--- begin Records for the exercise ---

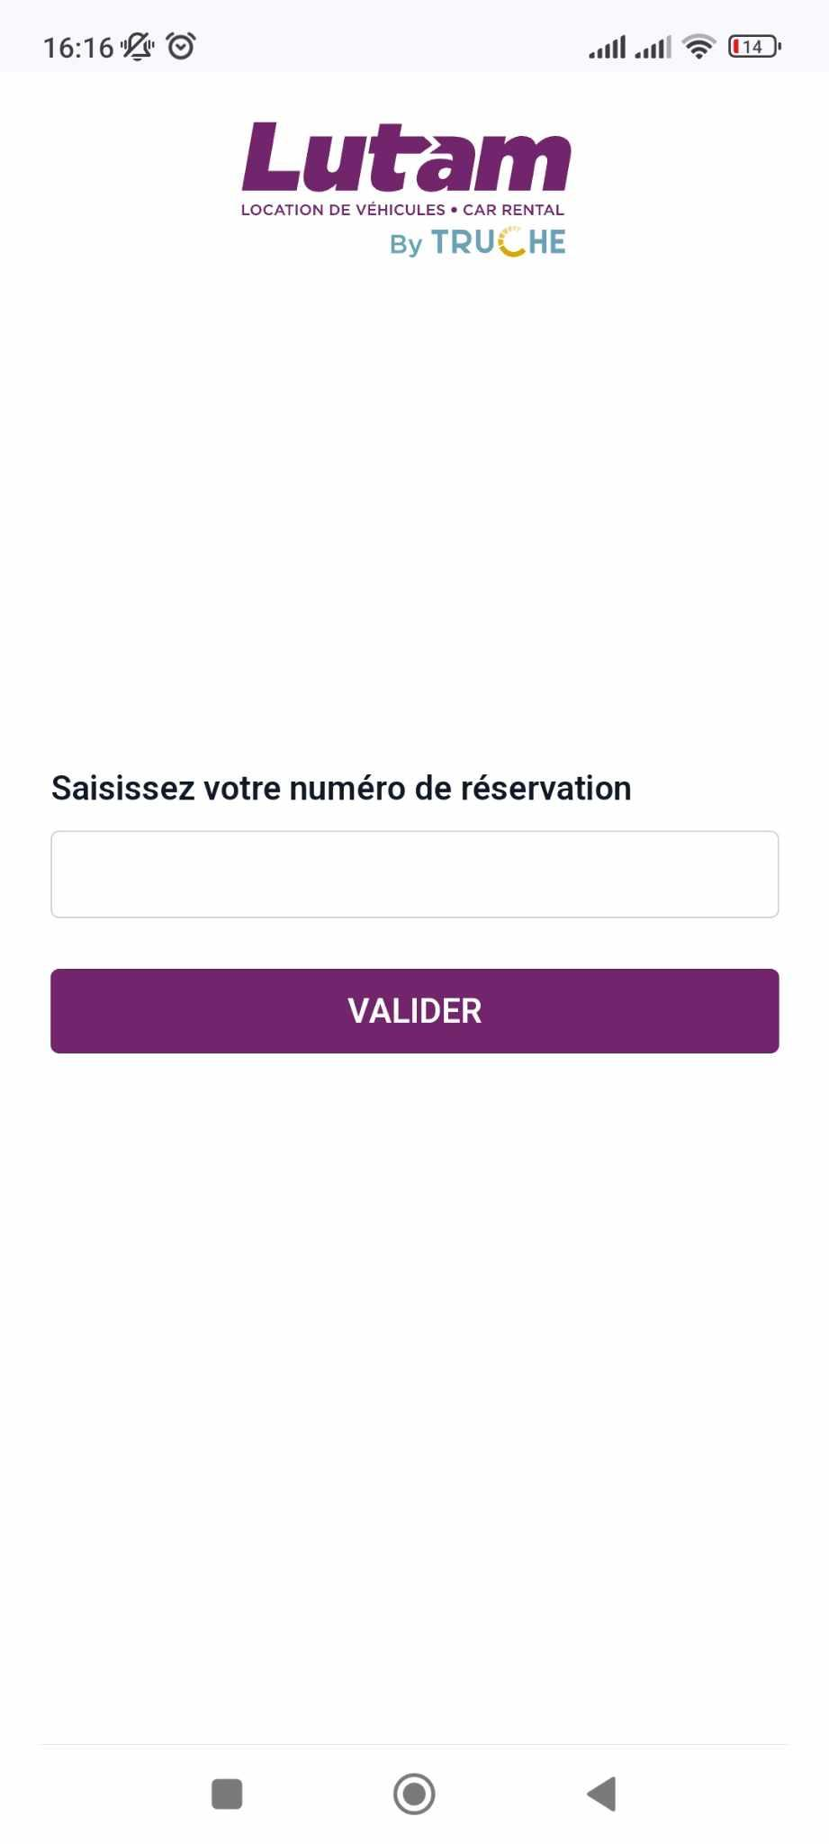The height and width of the screenshot is (1844, 829).
Task: Tap the Android back triangle icon
Action: pyautogui.click(x=601, y=1794)
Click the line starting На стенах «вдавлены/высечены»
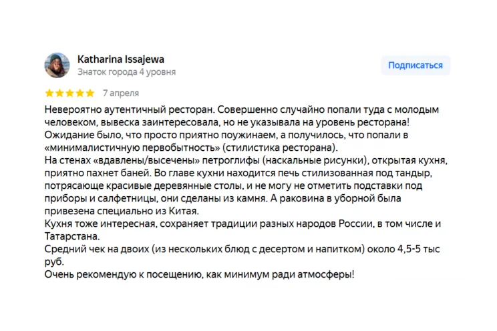This screenshot has width=497, height=331. tap(246, 160)
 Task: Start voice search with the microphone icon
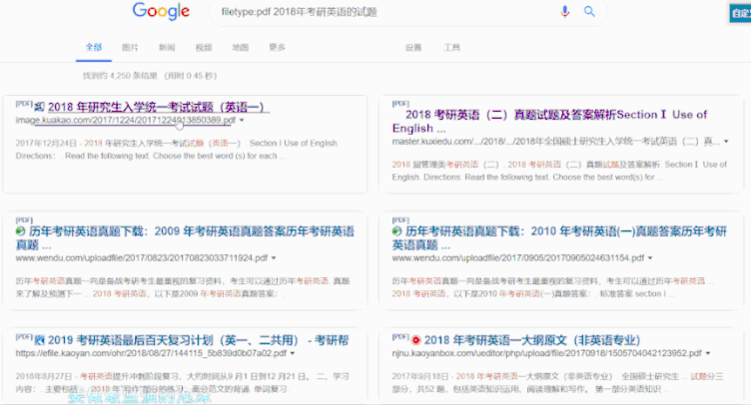(x=565, y=12)
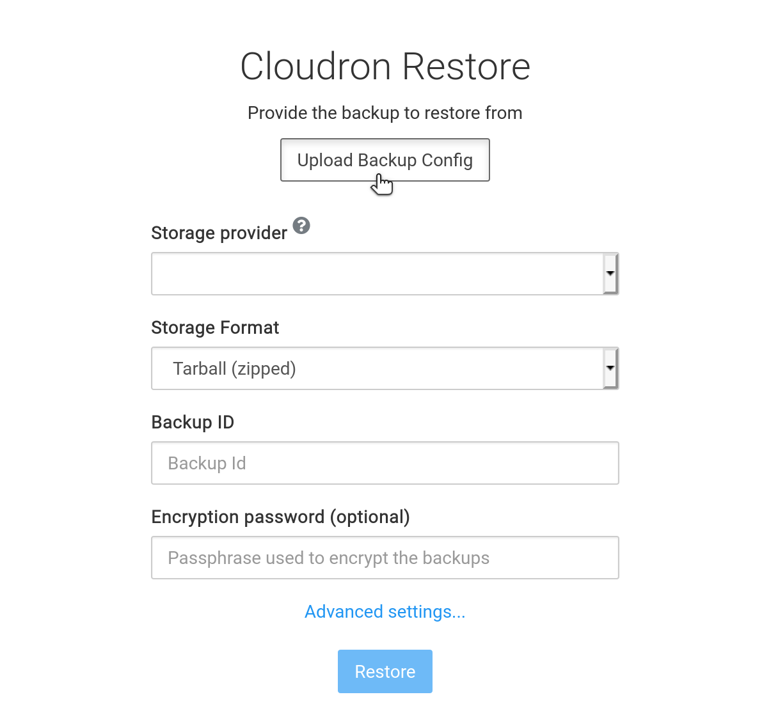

--- end Records for the exercise ---

→ **Set problem**
Rewrite all of the material above, replacing "microphone" with "mic" and keeping everything else the same. Leave the pictures out of your answer.

→ **Output for this task**
The height and width of the screenshot is (1844, 829).
Task: Tap the Android back triangle icon
Action: pyautogui.click(x=601, y=1794)
Click the line starting На стенах «вдавлены/высечены»
This screenshot has width=497, height=331. tap(246, 160)
 Task: Start voice search with the mic icon
(x=565, y=12)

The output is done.